Ce jour-là je leur tins à peu près ce langage :
« Vous savez qu’en temps qu’êtres humains, nous sommes des animaux. Et que comme tous les animaux nous obéissons à des pulsions. Et parfois, selon notre humeur, notre fatigue, nos problèmes, on peut se faire envahir par la colère et même la changer en violence. Mais comme nous sommes des humains, nous avons la possibilité de canaliser cette pulsion.

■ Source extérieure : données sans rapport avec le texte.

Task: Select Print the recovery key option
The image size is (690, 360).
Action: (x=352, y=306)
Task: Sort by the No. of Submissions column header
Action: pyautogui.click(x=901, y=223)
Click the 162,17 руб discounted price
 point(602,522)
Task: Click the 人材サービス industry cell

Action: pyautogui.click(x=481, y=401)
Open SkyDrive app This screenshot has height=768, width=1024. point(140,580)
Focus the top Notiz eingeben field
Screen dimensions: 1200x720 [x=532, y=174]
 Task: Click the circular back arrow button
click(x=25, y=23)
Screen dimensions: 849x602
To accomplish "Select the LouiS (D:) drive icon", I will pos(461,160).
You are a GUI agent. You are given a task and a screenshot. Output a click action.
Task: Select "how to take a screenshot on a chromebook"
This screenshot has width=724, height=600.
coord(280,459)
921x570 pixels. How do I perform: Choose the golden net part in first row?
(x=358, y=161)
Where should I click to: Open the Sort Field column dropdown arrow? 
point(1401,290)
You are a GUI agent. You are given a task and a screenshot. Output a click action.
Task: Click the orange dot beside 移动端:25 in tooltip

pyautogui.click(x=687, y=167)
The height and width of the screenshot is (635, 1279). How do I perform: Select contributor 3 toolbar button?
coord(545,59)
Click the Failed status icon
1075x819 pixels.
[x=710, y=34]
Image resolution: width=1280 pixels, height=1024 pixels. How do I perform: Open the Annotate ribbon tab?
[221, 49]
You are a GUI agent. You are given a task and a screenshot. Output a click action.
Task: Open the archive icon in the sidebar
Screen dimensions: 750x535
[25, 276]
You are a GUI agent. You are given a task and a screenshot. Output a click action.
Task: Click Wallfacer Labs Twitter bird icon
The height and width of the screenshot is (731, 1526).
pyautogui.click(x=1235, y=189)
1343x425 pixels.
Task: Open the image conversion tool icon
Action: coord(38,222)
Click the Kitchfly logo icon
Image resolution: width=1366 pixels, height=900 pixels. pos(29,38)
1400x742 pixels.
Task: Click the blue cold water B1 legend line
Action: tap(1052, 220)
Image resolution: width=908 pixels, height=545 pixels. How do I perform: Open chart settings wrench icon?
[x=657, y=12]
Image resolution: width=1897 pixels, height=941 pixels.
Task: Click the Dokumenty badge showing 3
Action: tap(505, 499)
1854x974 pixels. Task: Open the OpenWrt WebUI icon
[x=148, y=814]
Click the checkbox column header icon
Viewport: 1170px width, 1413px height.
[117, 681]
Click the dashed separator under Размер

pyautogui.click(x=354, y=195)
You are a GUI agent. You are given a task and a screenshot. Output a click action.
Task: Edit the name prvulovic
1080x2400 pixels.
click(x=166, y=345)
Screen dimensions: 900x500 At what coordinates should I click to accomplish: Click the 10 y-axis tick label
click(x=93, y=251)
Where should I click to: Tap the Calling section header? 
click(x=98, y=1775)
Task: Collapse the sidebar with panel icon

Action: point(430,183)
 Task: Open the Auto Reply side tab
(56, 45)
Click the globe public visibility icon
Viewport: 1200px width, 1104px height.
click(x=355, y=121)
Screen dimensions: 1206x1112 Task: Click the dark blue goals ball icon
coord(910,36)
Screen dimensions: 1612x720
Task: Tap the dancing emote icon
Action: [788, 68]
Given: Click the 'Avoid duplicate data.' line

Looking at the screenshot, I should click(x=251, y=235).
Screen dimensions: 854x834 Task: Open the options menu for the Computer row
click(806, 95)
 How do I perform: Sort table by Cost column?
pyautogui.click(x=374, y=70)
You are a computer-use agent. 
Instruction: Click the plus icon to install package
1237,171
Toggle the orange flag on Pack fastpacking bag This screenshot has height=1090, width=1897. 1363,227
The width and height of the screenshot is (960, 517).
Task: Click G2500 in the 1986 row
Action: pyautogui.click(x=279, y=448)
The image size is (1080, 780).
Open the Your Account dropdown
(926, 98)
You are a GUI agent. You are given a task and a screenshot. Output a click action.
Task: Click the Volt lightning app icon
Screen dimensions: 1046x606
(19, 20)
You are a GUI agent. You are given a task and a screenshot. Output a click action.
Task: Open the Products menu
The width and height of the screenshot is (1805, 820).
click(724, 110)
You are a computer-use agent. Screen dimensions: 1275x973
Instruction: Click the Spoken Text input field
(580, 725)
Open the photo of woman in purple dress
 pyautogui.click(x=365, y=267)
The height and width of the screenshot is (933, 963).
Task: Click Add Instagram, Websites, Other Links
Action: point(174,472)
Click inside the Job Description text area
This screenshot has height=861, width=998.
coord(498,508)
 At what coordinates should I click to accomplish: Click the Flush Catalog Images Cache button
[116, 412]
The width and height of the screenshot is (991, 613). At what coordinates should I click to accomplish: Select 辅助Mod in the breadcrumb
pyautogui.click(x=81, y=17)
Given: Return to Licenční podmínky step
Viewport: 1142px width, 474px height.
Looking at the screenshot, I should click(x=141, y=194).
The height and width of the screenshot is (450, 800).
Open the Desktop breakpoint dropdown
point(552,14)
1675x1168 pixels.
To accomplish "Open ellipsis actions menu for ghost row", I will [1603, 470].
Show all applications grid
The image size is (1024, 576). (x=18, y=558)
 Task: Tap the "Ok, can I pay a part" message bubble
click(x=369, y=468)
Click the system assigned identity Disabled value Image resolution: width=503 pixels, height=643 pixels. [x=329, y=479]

Pour ça vous avez 3 moyens mécaniques:
- le sommeil: vous devez dormir, le manque de sommeil peut rendre fou et empêche de prendre des décisions censées
- l’alimentation: la chute de sucre peut rendre très irritable. Moi, par exemple, si j’ai faim, je peux tuer quelqu’un ! Chez moi,ils ne prennent pas de risque, dès qu’ils me sentent un peu nerveuse, hop ! ils me jettent des morceaux de chocolat.
- Et enfin … les câlins
-Hein ???
-Oui, prendre quelqu’un dans ses bras pendant 30 secondes suffit à produire suffisamment d’endorphine pour vous calmer. Moins cher et plus efficace que n’importe quelle drogue. faites passer le message dans le quartier…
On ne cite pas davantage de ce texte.